ATIVIDADE 1: De acordo com o texto sobre o mal-estar na pandemia, quais são as três grandes fontes de mal-estar apontadas por Freud (1929)?
ATIVIDADE 2: Dê a continuação do texto sobre o mal-estar na pandemia a partir do ponto em que ele termina.

Texto elaborado pelas professoras do curso de Psicologia da Unijuí – DHE: Carolina Baldissera Gross e Janete Teresinha de Aquino Goulart.
Imagem: Reprodução da obra Filósofo em meditação, de RembrandtFreud (1929) aponta três grandes fontes de mal-estar, são elas: o corpo, fadado ao fracasso; o mal-estar inerentes às relações sociais e a impotência diante da força da natureza.
A situação que estamos vivendo, de pandemia, traz inúmeras consequências e modificações para as pessoas, famílias, trabalhadores, estudantes, cidadãos, nessas três dimensões: a fragilidade do corpo frente a um vírus com grande poder de transmissão e letalidade; o mal-estar vivenciado no laço social por fatores econômicos, afetivos e sociais; a limitação frente ao desconhecimento e o descontrole das ações humanas que ignoram a força da natureza em suas respostas ao maus tratos ao meio ambiente ou às “inabilidades” humanas.

Linhas de dados salvas:
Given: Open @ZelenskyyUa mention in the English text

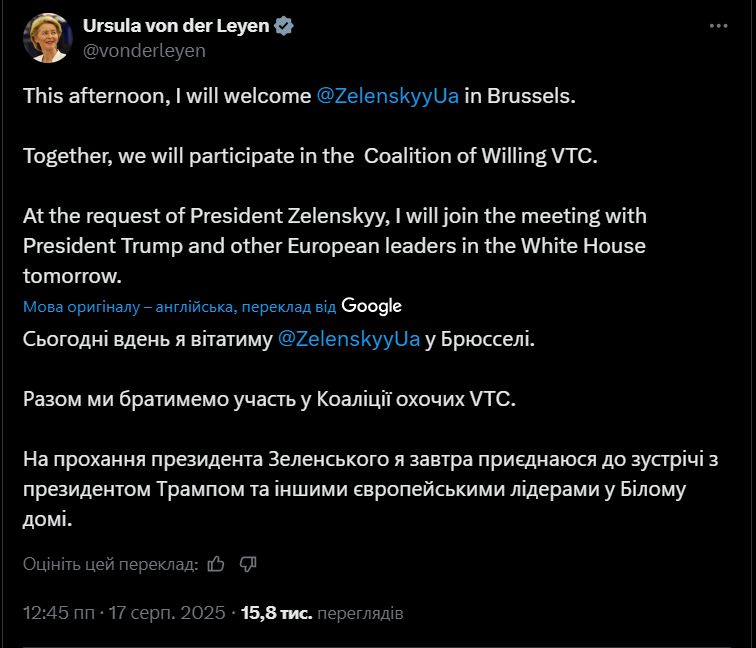Looking at the screenshot, I should pyautogui.click(x=388, y=98).
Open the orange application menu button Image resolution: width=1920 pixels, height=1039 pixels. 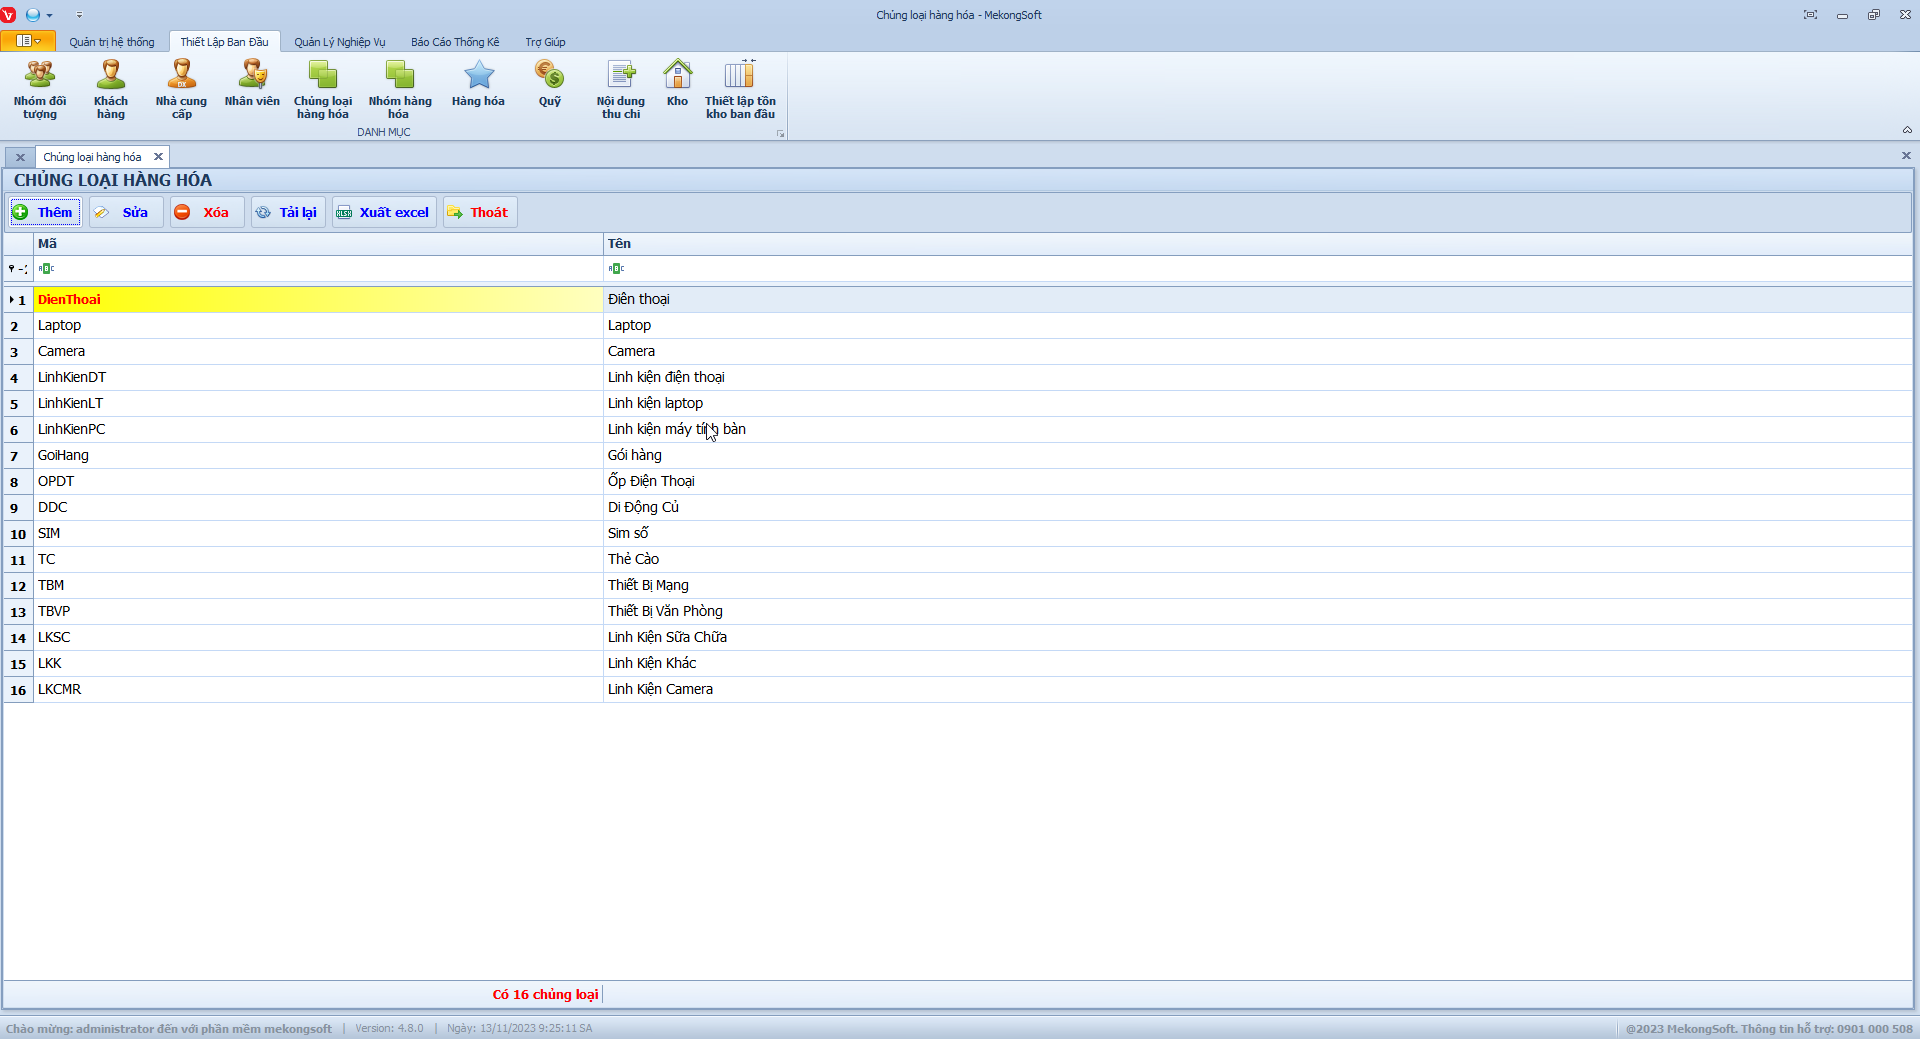tap(27, 41)
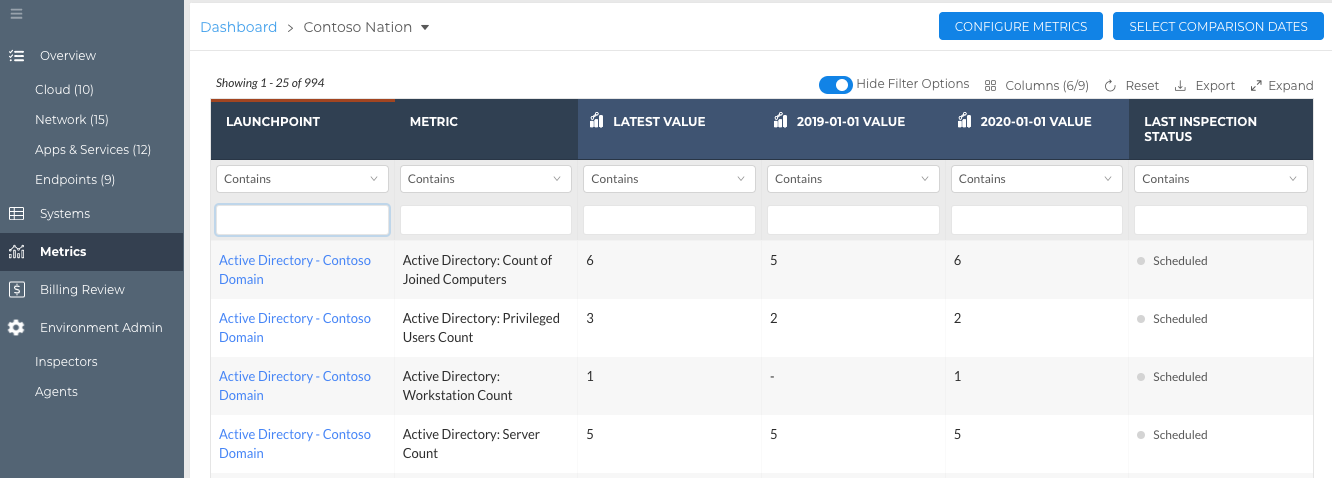Click the Overview checklist icon
This screenshot has width=1332, height=478.
(17, 56)
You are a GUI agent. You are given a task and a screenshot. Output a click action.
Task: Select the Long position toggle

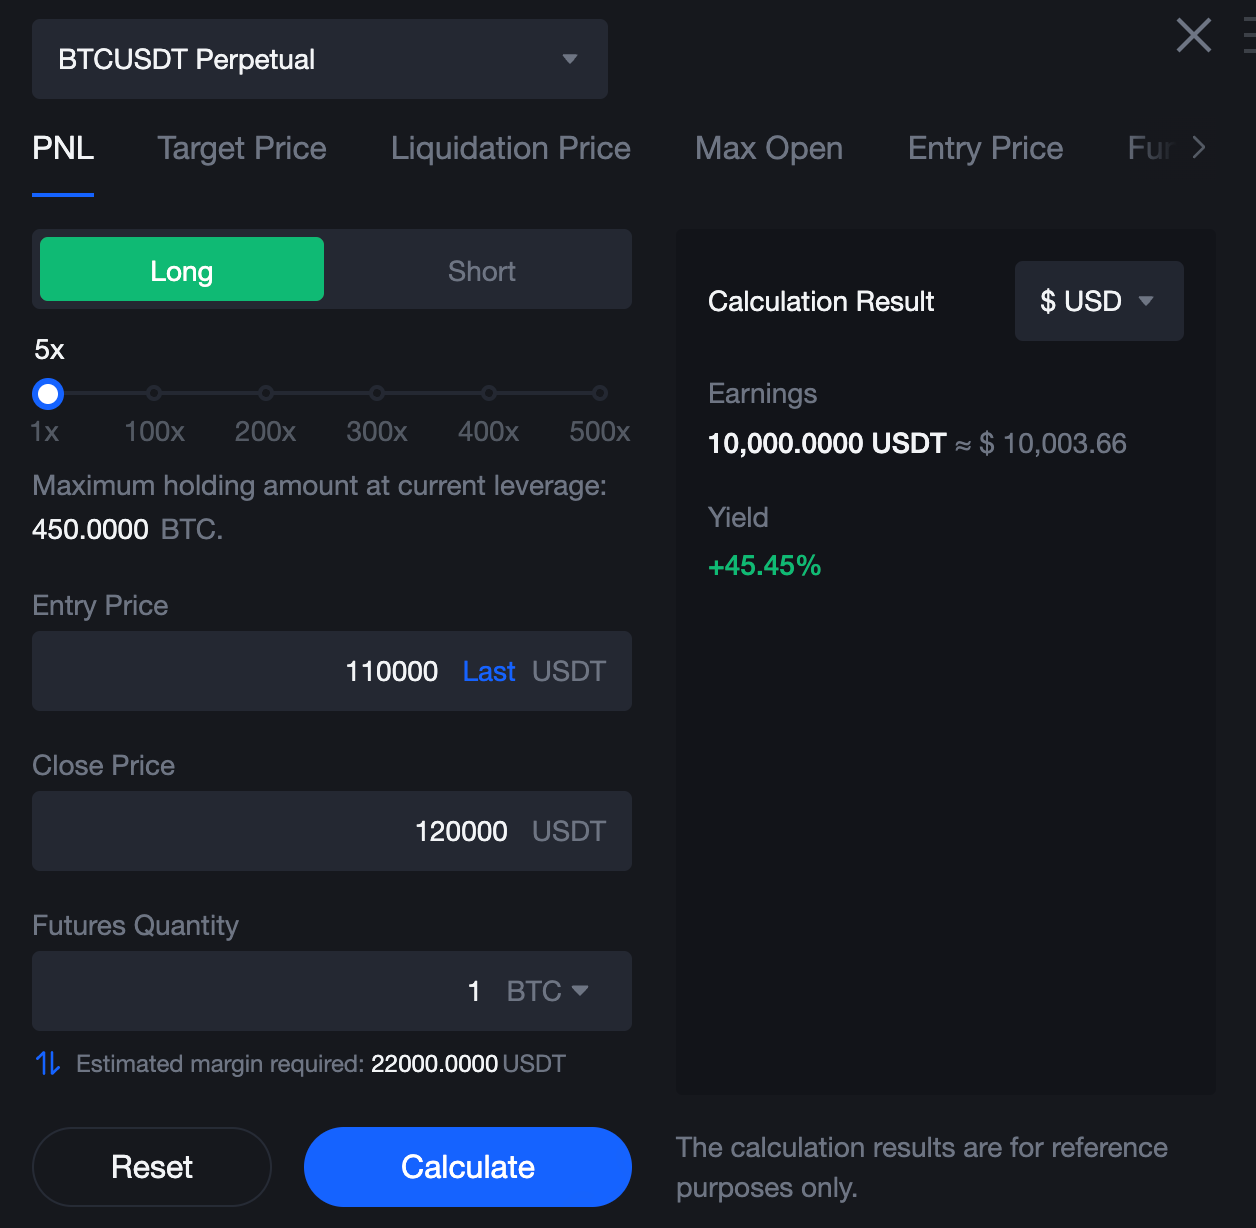click(x=182, y=270)
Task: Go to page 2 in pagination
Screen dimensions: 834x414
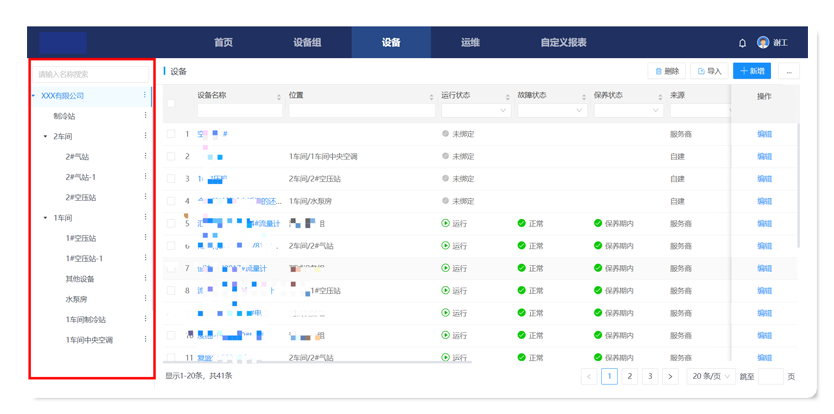Action: 629,376
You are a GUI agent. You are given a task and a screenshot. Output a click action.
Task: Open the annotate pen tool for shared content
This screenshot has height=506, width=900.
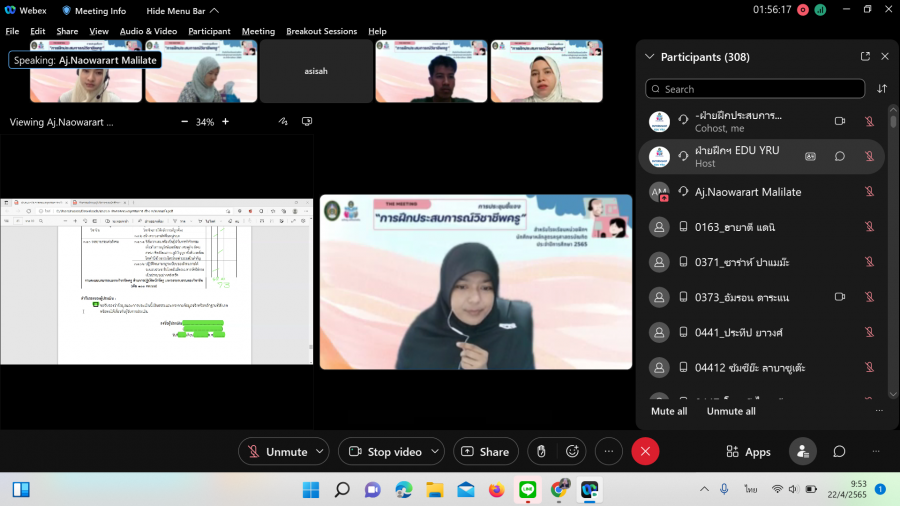click(x=284, y=122)
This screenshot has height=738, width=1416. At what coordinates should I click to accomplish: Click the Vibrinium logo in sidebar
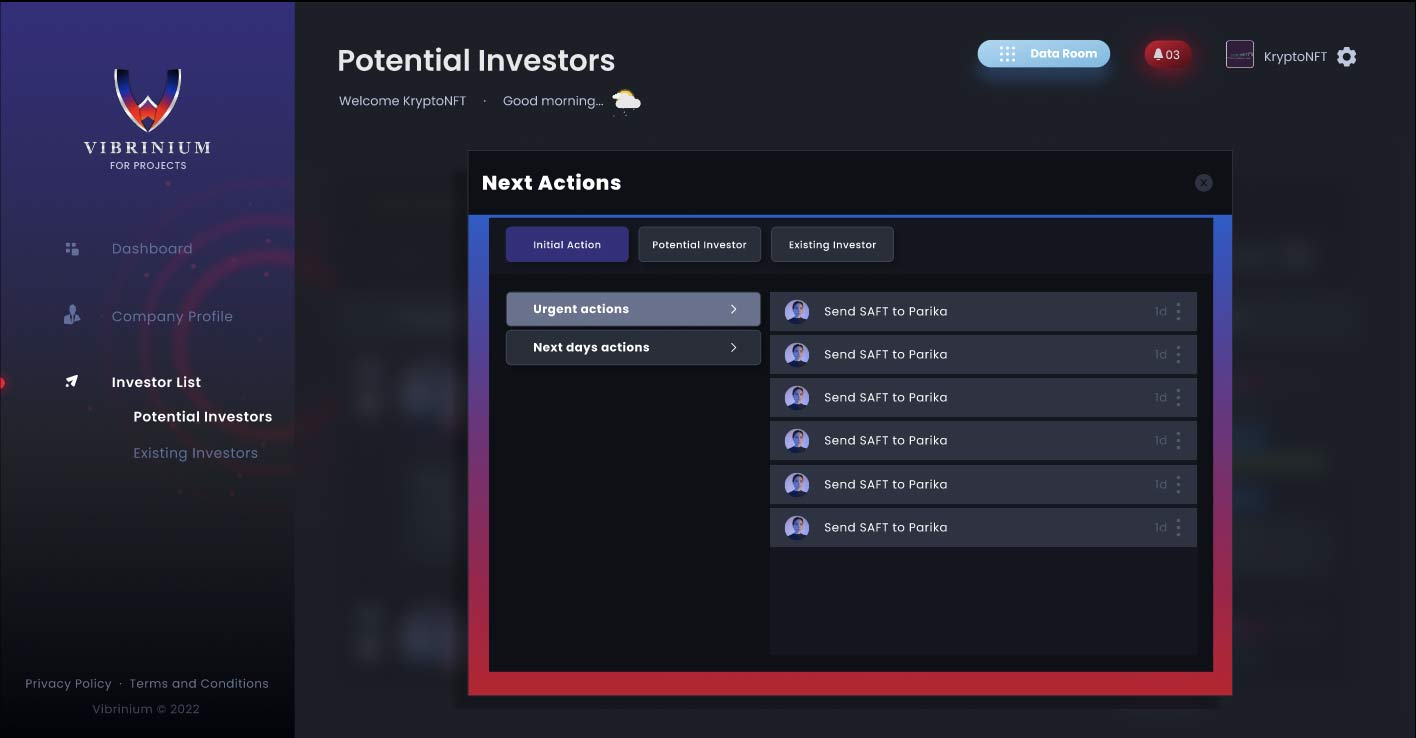coord(147,100)
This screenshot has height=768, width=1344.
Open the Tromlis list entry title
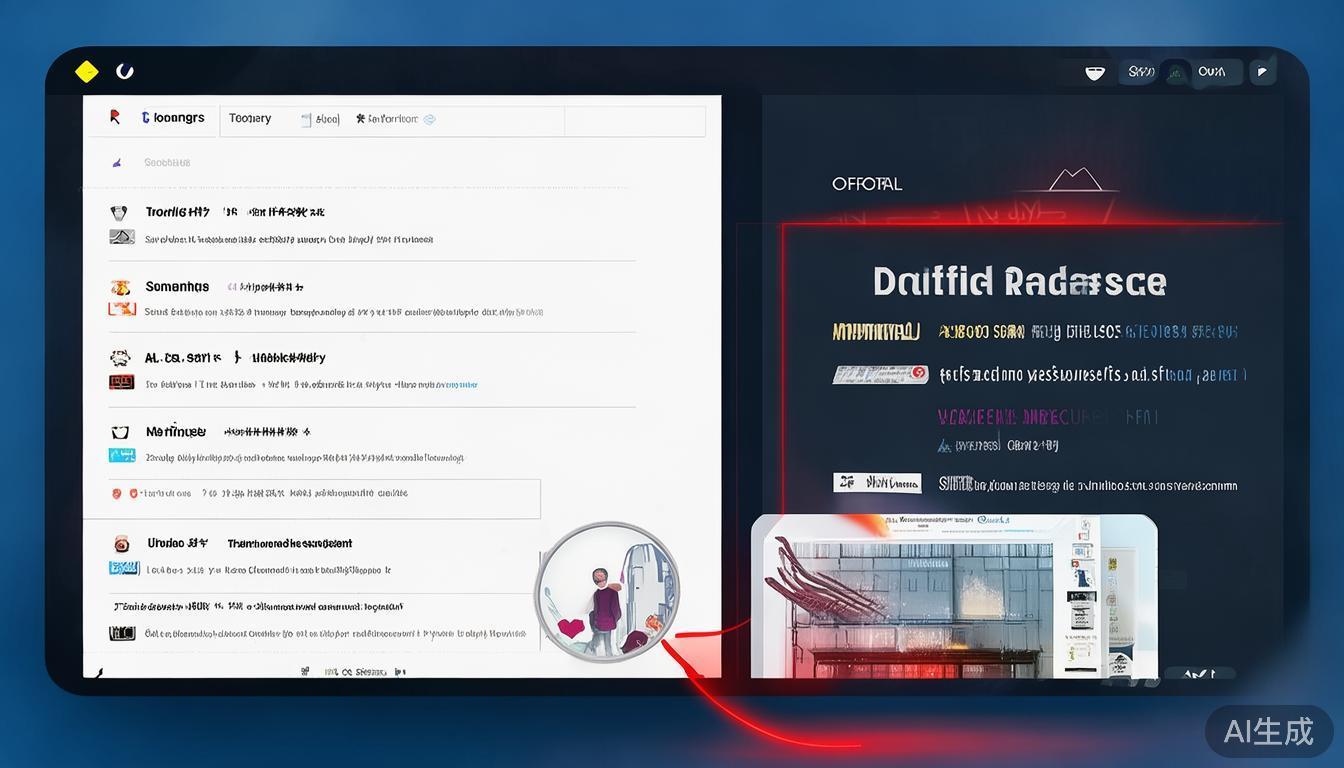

RESPOSTA 1: O corpo, fadado ao fracasso; o mal-estar inerente às relações sociais; e a impotência diante da força da natureza.

RESPOSTA 2:
Tal como entende-se no momento, a forma como cada sujeito irá vivenciar a pandemia é singular, e irá mobilizar os recursos psíquicos existentes, conscientes ou não, para interpretar a situação, e assim trabalhar e se reorganizar no enfrentamento. Isso inclui a vivência da angústia e do sofrimento, mas esses sentimentos/afetos são próprios de situações em que as pessoas se deparam com o desamparo – seja ele derivado de uma suspensão das bases até então vividas, seja pela falta de um ordenador social sólido. O desamparo, se prolongado, produz inseguranças e potencializa a ansiedade que dependendo da intensidade e duração podem alterar significativamente a qualidade de vida.
Neste contexto, algumas pessoas irão vivenciar o isolamento/distanciamento físico e social sem grandes problemas, ressaltamos, sem dispensar a angústia e algum tipo de sofrimento, mas suportando-os. Esse tempo poderá ser um tempo de atualização de projetos de vida, reflexão e ressignificação. No entanto, outras pessoas estarão mais suscetíveis aos sentimentos despertados pela situação. E isso tem relação com toda a história da pessoa, com a forma como esta pessoa vivenciou anteriormente situações de perdas e restrições, a forma como a pessoa se coloca em relação a individualidade e a coletividade, e/ou os laços sociais.
Os laços sociais, também sofrem grande impacto na situação de pandemia, de uma forma muito variada. Nas famílias podem acontecer uma aproximação que exige uma releitura do compartilhamento dos espaços comuns e privados, um reencontro de funções (maternas, paternas, fraternas); papéis (pai, mãe, filho(a), neto(a), genro, nora...) por vezes novas para os tempos atuais, por necessidade. Vivendo um período considerável compartilhado, sem intervalos, sem o habitual “tchau, volto após o trabalho, antes vou passar no mercado, quer algo de lá?”.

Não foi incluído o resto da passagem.